Chickpea Spinach Pesto Pasta

This is an example of a meal that Solin would create to include in your personalized meal plan.

Chickpea Spinach Pesto Pasta

YOUR SOLIN GENERATED RECIPE

Chickpea Spinach Pesto Pasta

Tender chickpea pasta tossed in a vibrant, velvety spinach and pea pesto, topped with protein-rich chickpeas for a satisfyingly earthy finish.

NUTRITION

509kcal
Protein
34.3g
Fat
9.9g
Carbs
78.3g

SERVINGS

1 serving

INGREDIENTS

2 oz chickpea pasta

0.5 cup canned chickpeas

0.5 cup frozen green peas

1 cup fresh spinach

4 tbsp nutritional yeast

0.25 tbsp hemp seeds

0.5 tsp extra virgin olive oil

1 tbsp lemon juice

1 clove garlic

0.25 tsp sea salt

0.25 tsp black pepper

PREPARATION

  • 1

    Bring a large pot of salted water to a boil and cook the chickpea pasta according to package directions until al dente.

  • 2

    While the pasta cooks, drain and rinse the canned chickpeas, then pat them thoroughly dry with a paper towel.

◆ **SOURCE MATERIAL**
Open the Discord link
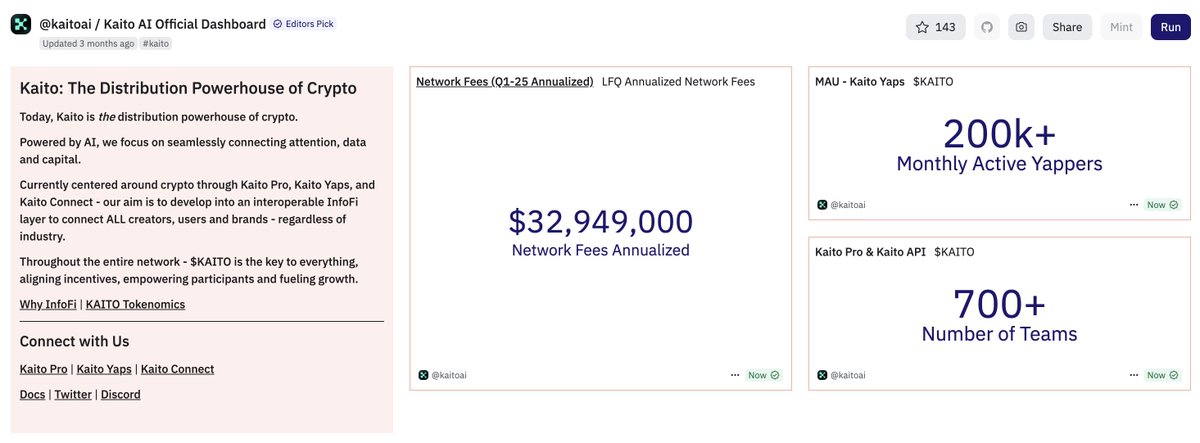[120, 394]
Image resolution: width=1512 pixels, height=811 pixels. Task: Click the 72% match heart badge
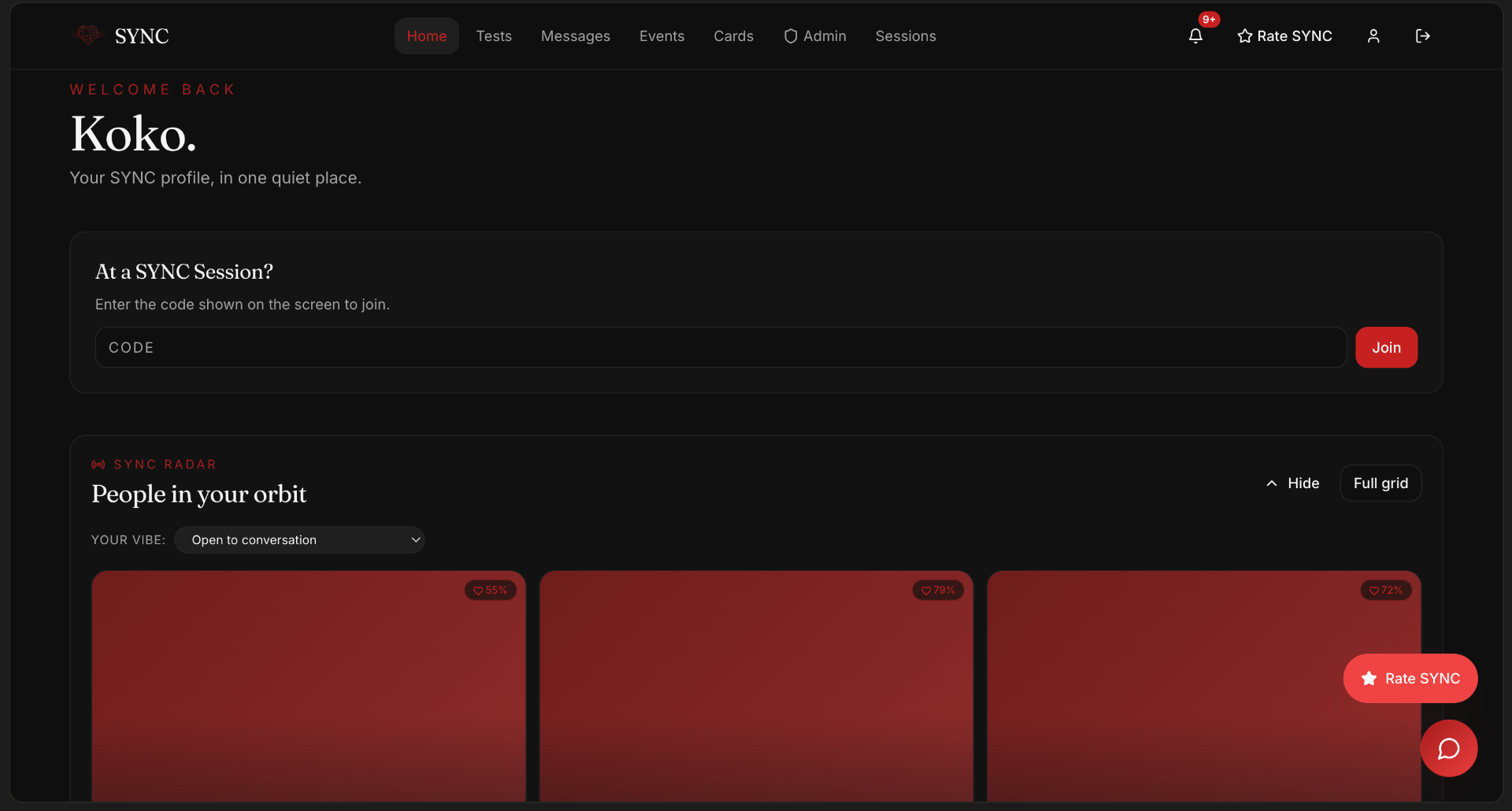[1386, 591]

◆ **PROBLEMS TO SOLVE**
**a.** How much fresh spinach does the chickpea spinach pesto pasta recipe call for?
**b.** Carry the chickpea spinach pesto pasta recipe forward from its last preparation step.
The lines are not needed for anything that follows.

◆ **YOUR RESPONSES**
**a.** 1 cup

**b.**
  • 3

    In a small skillet over medium heat, lightly toast the chickpeas with a pinch of sea salt until they are warm and slightly golden.

  • 4

    In a high-speed blender or food processor, combine the frozen green peas, fresh spinach, nutritional yeast, hemp seeds, olive oil, lemon juice, garlic, sea salt, and black pepper.

  • 5

    Pulse the mixture, adding 1 to 2 tablespoons of the hot pasta cooking water as needed, until a smooth and velvety pesto forms.

  • 6

    Drain the pasta and return it to the pot, then fold in the spinach-pea pesto and the toasted chickpeas until well combined.

  • 7

    Serve immediately while warm, garnished with an extra crack of black pepper if desired.